start
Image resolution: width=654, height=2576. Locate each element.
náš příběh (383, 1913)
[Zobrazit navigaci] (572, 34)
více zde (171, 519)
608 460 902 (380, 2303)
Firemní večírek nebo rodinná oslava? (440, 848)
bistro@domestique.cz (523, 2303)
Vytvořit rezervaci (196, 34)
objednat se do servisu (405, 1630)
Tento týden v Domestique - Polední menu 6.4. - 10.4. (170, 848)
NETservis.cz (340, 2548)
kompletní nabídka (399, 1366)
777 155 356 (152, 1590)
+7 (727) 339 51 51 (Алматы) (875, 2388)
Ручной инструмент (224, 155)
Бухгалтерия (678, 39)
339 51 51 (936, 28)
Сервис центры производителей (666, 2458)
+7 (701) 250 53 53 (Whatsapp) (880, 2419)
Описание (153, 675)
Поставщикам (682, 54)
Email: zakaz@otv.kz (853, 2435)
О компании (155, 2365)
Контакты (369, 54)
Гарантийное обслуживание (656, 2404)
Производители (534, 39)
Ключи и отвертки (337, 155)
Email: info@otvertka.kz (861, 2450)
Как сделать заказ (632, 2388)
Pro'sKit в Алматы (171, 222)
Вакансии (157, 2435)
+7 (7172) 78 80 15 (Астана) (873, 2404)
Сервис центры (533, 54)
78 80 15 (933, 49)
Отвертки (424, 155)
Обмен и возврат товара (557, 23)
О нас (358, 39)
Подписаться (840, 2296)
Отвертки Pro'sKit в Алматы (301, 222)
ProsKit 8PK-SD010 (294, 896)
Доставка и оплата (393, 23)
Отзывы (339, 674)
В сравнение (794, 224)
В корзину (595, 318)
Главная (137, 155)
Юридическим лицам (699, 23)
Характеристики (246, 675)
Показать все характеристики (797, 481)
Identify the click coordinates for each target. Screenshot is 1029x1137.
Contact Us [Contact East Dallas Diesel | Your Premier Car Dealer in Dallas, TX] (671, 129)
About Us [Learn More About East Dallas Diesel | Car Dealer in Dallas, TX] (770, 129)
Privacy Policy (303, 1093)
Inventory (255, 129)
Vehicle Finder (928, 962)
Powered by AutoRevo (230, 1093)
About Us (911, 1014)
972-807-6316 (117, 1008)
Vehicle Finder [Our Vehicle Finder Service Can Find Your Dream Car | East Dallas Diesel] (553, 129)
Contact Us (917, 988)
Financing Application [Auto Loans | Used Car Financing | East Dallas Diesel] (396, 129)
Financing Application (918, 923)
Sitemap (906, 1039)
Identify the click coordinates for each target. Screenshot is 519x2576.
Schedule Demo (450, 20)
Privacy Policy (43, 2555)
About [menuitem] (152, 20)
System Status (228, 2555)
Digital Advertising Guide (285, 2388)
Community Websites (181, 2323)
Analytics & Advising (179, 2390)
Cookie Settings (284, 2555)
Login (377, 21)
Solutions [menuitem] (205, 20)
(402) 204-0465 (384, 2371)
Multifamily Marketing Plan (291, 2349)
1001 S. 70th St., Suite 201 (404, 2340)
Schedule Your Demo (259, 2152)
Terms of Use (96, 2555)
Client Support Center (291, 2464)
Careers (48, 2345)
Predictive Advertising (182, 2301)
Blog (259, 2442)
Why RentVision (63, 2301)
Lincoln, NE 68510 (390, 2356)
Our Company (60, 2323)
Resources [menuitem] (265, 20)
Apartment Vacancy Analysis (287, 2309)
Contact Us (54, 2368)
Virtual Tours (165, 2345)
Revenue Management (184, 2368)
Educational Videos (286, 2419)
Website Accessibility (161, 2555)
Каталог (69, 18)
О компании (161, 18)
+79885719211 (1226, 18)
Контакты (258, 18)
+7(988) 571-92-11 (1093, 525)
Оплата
end
◆ **GIVEN REQUEST**:
Please arrange all of the material above as a numbered list, one line per item, leaving out any blank lines.

◆ **RESULT**:
1. Image resolution: width=654, height=2576. Locate each element.
2. náš příběh (383, 1913)
3. [Zobrazit navigaci] (572, 34)
4. více zde (171, 519)
5. 608 460 902 (380, 2303)
6. Firemní večírek nebo rodinná oslava? (440, 848)
7. bistro@domestique.cz (523, 2303)
8. Vytvořit rezervaci (196, 34)
9. objednat se do servisu (405, 1630)
10. Tento týden v Domestique - Polední menu 6.4. - 10.4. (170, 848)
11. NETservis.cz (340, 2548)
12. kompletní nabídka (399, 1366)
13. 777 155 356 (152, 1590)
14. +7 (727) 339 51 51 (Алматы) (875, 2388)
15. Ручной инструмент (224, 155)
16. Бухгалтерия (678, 39)
17. 339 51 51 (936, 28)
18. Сервис центры производителей (666, 2458)
19. +7 (701) 250 53 53 (Whatsapp) (880, 2419)
20. Описание (153, 675)
21. Поставщикам (682, 54)
22. Email: zakaz@otv.kz (853, 2435)
23. О компании (155, 2365)
24. Контакты (369, 54)
25. Гарантийное обслуживание (656, 2404)
26. Производители (534, 39)
27. Ключи и отвертки (337, 155)
28. Email: info@otvertka.kz (861, 2450)
29. Как сделать заказ (632, 2388)
30. Pro'sKit в Алматы (171, 222)
31. Вакансии (157, 2435)
32. +7 (7172) 78 80 15 (Астана) (873, 2404)
33. Сервис центры (533, 54)
34. 78 80 15 (933, 49)
35. Отвертки (424, 155)
36. Обмен и возврат товара (557, 23)
37. О нас (358, 39)
38. Подписаться (840, 2296)
39. Отвертки Pro'sKit в Алматы (301, 222)
40. ProsKit 8PK-SD010 (294, 896)
41. Доставка и оплата (393, 23)
42. Отзывы (339, 674)
43. В сравнение (794, 224)
44. В корзину (595, 318)
45. Главная (137, 155)
46. Юридическим лицам (699, 23)
47. Характеристики (246, 675)
48. Показать все характеристики (797, 481)
49. Identify the click coordinates for each target. Screenshot is 1029x1137.
50. Contact Us [Contact East Dallas Diesel | Your Premier Car Dealer in Dallas, TX] (671, 129)
51. About Us [Learn More About East Dallas Diesel | Car Dealer in Dallas, TX] (770, 129)
52. Privacy Policy (303, 1093)
53. Inventory (255, 129)
54. Vehicle Finder (928, 962)
55. Powered by AutoRevo (230, 1093)
56. About Us (911, 1014)
57. 972-807-6316 (117, 1008)
58. Vehicle Finder [Our Vehicle Finder Service Can Find Your Dream Car | East Dallas Diesel] (553, 129)
59. Contact Us (917, 988)
60. Financing Application [Auto Loans | Used Car Financing | East Dallas Diesel] (396, 129)
61. Financing Application (918, 923)
62. Sitemap (906, 1039)
63. Identify the click coordinates for each target. Screenshot is 519x2576.
64. Schedule Demo (450, 20)
65. Privacy Policy (43, 2555)
66. About [menuitem] (152, 20)
67. System Status (228, 2555)
68. Digital Advertising Guide (285, 2388)
69. Community Websites (181, 2323)
70. Analytics & Advising (179, 2390)
71. Cookie Settings (284, 2555)
72. Login (377, 21)
73. Solutions [menuitem] (205, 20)
74. (402) 204-0465 (384, 2371)
75. Multifamily Marketing Plan (291, 2349)
76. 1001 S. 70th St., Suite 201 (404, 2340)
77. Schedule Your Demo (259, 2152)
78. Terms of Use (96, 2555)
79. Client Support Center (291, 2464)
80. Careers (48, 2345)
81. Predictive Advertising (182, 2301)
82. Blog (259, 2442)
83. Why RentVision (63, 2301)
84. Lincoln, NE 68510 (390, 2356)
85. Our Company (60, 2323)
86. Resources [menuitem] (265, 20)
87. Apartment Vacancy Analysis (287, 2309)
88. Contact Us (54, 2368)
89. Virtual Tours (165, 2345)
90. Revenue Management (184, 2368)
91. Educational Videos (286, 2419)
92. Website Accessibility (161, 2555)
93. Каталог (69, 18)
94. О компании (161, 18)
95. +79885719211 (1226, 18)
96. Контакты (258, 18)
97. +7(988) 571-92-11 (1093, 525)
98. Оплата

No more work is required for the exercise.